------ Selected text
How to manage cortisol hormones from stress

Cortisol is, in many ways, a perplexing hormone.

A certain amount of cortisol is necessary for optimal health, but too much or too little can be unhealthy.

During acute episodes of stress, more cortisol is released to help the body cope with physical or psychological stressors.

Its primary functions in the body are:

• Regulation of blood glucose levels in the liver.

• Regulation of the immune system.

• Regulation of carbohydrate, protein, and lipid metabolism.

Essentially, cortisol is regarded as an anti-inflammatory hormone, a blood glucose modulator, an immune-modifier, and an adaptation hormone.

Depending on diet, exercise, stress, and time of day, serum levels of cortisol can vary.

During healthy conditions, cortisol levels peak in the early morning hours (usually around 08:00) and dip to their lowest between midnight and 04:00.

The complex process of cortisol biosynthesis and release is sensitive to disruption by both internal and external factors. In the face of chronic psychological stress, for example, the adrenal glands excrete an abnormal amount of cortisol in an abnormal rhythm.

Cortisol, being a catabolic hormone (a hormone that breaks down tissues), when out of balance and unregulated, can have detrimental effects on body composition.
------------
------ Extracted information
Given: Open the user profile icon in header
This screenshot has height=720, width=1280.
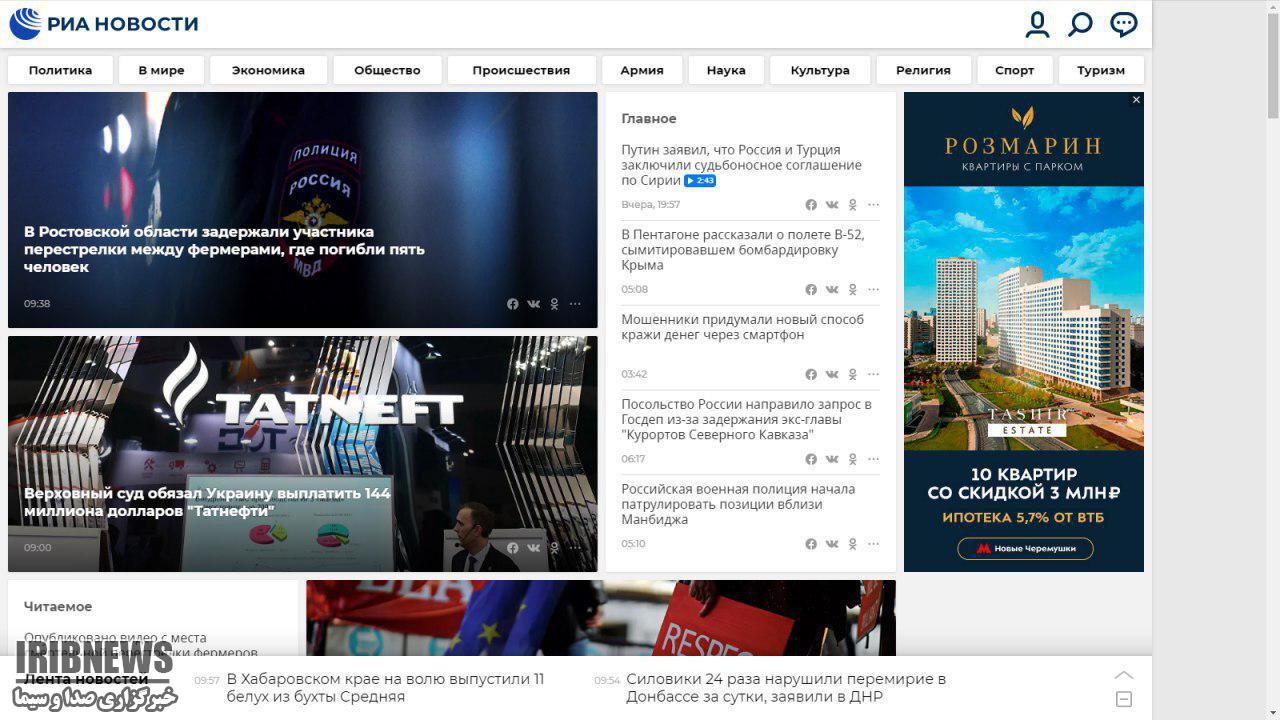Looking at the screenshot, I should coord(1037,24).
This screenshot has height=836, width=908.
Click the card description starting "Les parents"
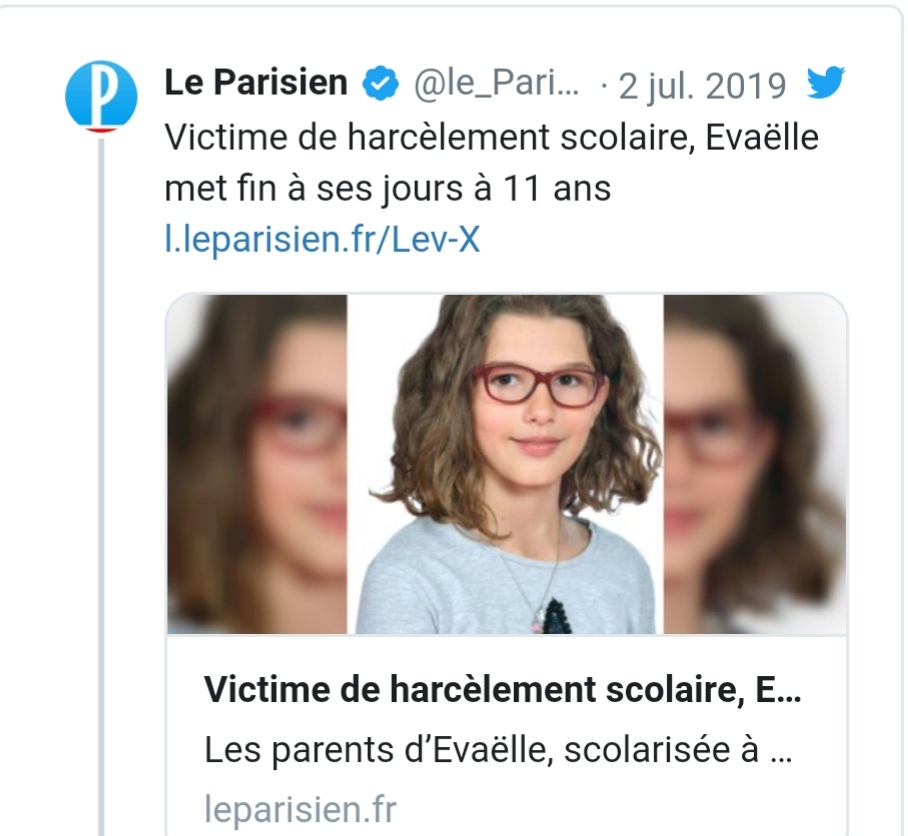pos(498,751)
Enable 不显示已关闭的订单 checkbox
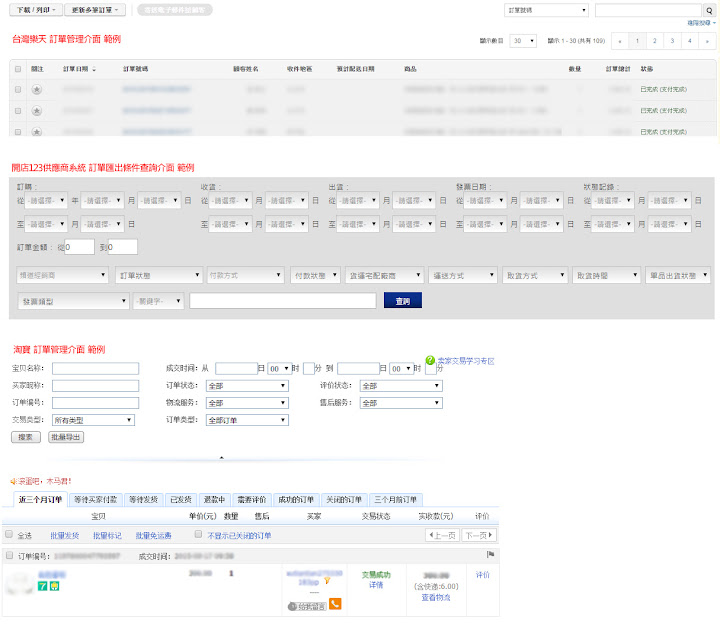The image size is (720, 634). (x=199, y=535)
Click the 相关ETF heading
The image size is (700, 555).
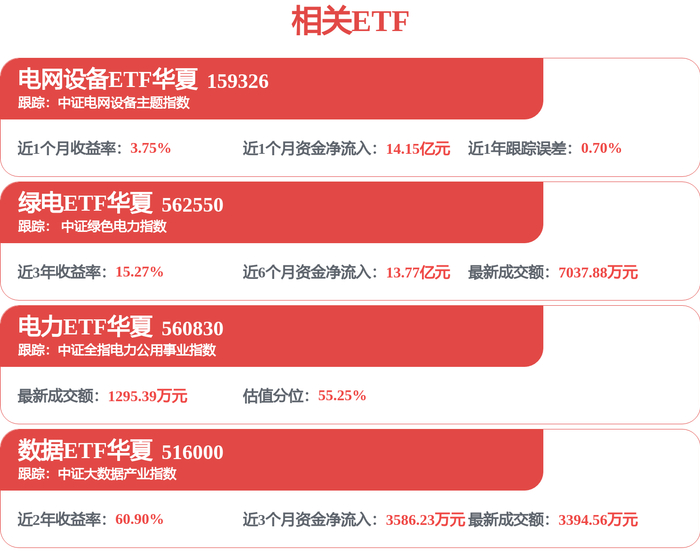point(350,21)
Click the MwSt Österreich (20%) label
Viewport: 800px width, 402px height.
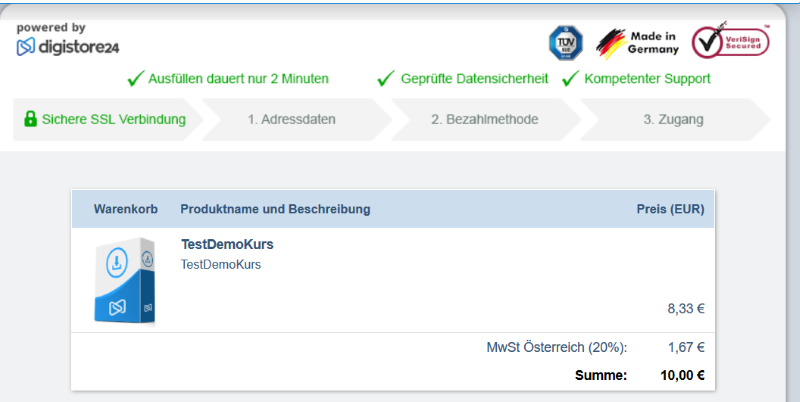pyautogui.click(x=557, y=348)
------------
------ Extracted information
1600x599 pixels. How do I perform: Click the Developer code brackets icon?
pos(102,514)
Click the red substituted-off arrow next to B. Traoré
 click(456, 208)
------------
Parts of the exercise.
a - According to the text on cortisol, when do cortisol levels peak under healthy conditions?
b - Reproduce the passage of the cortisol text starting at "During acute episodes" and ending at "an adaptation hormone.".

Answers in order.
a - In the early morning hours, usually around 08:00.

b -
During acute episodes of stress, more cortisol is released to help the body cope with physical or psychological stressors.

Its primary functions in the body are:

• Regulation of blood glucose levels in the liver.

• Regulation of the immune system.

• Regulation of carbohydrate, protein, and lipid metabolism.

Essentially, cortisol is regarded as an anti-inflammatory hormone, a blood glucose modulator, an immune-modifier, and an adaptation hormone.